__Task directions__:
Omitting the pictures, restate all of the entries below exactly.

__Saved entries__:
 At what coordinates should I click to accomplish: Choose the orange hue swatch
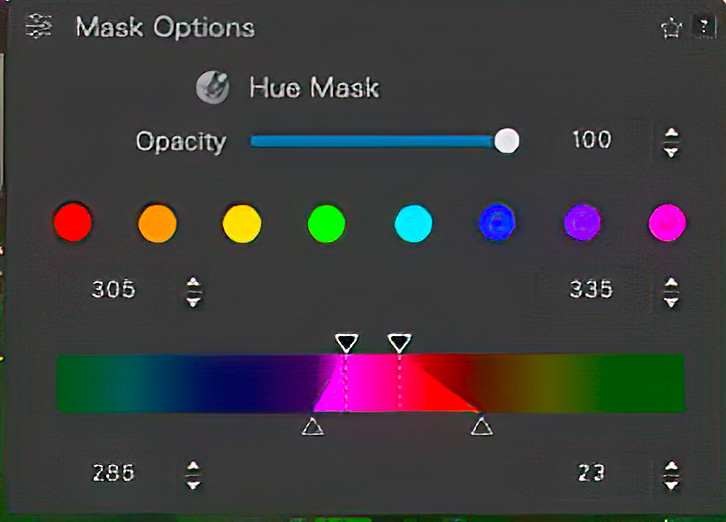tap(157, 223)
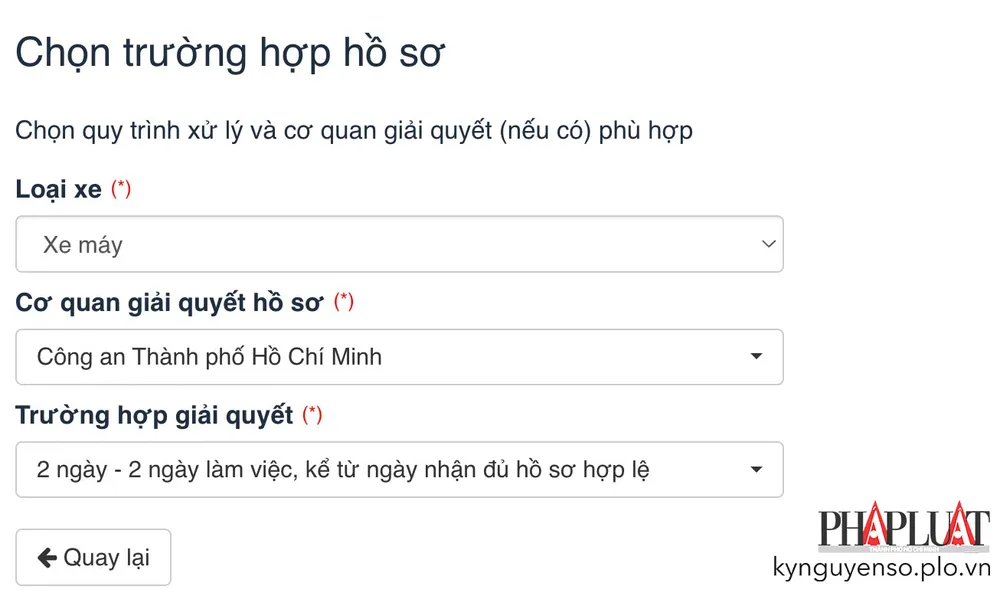The width and height of the screenshot is (1000, 596).
Task: Click the asterisk after Cơ quan giải quyết hồ sơ
Action: pos(344,300)
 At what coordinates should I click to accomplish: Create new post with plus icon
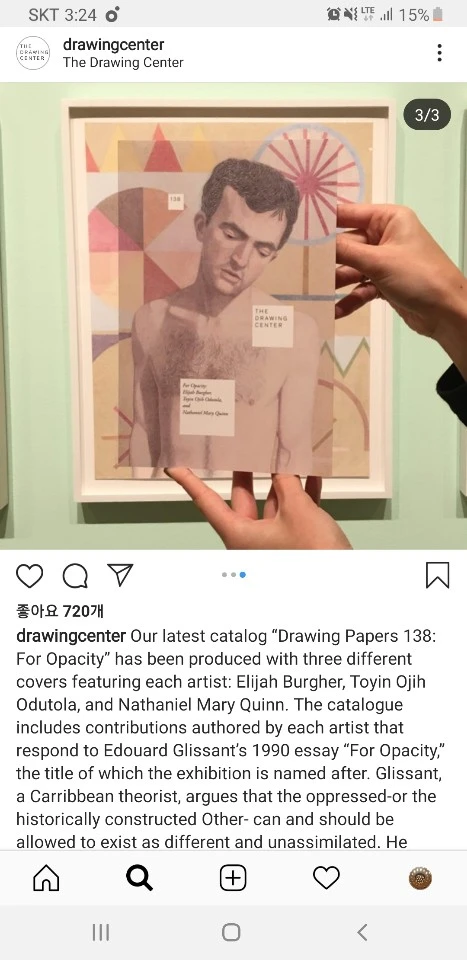pos(233,879)
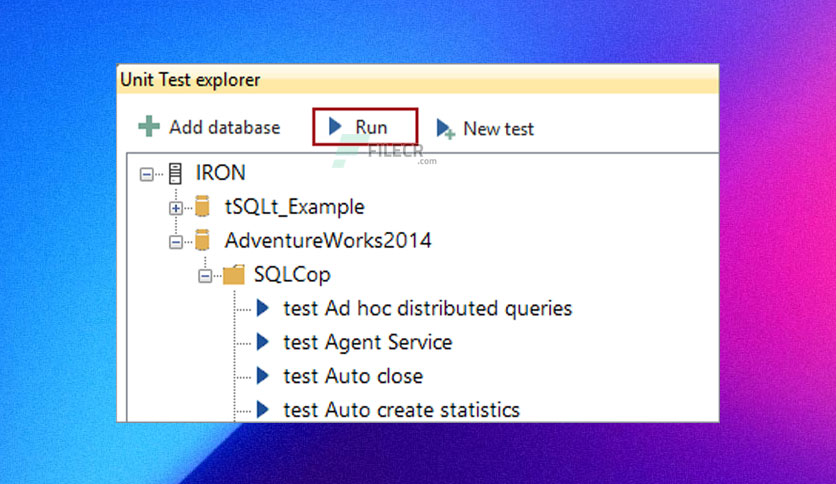The height and width of the screenshot is (484, 836).
Task: Collapse the SQLCop folder node
Action: click(205, 276)
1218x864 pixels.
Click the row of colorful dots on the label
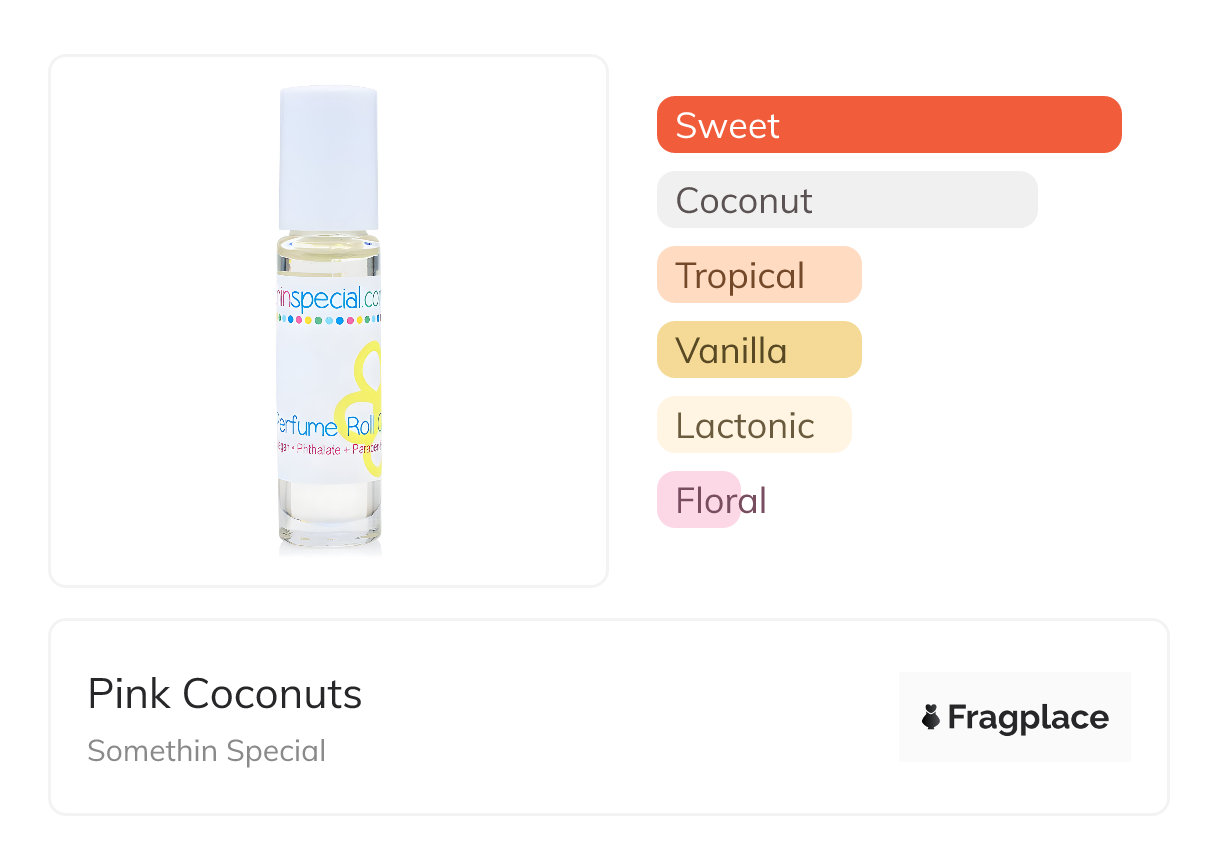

__Task response__:
 At what coordinates should I click to accomplish: Choose the orange hue swatch
tap(157, 223)
The width and height of the screenshot is (1000, 596).
Task: Click the asterisk after Cơ quan giải quyết hồ sơ
Action: pos(344,300)
 At what coordinates should I click to accomplish: Create new post with plus icon
pos(233,879)
The height and width of the screenshot is (484, 836).
Task: Collapse the SQLCop folder node
Action: click(205, 276)
1218x864 pixels.
Click the row of colorful dots on the label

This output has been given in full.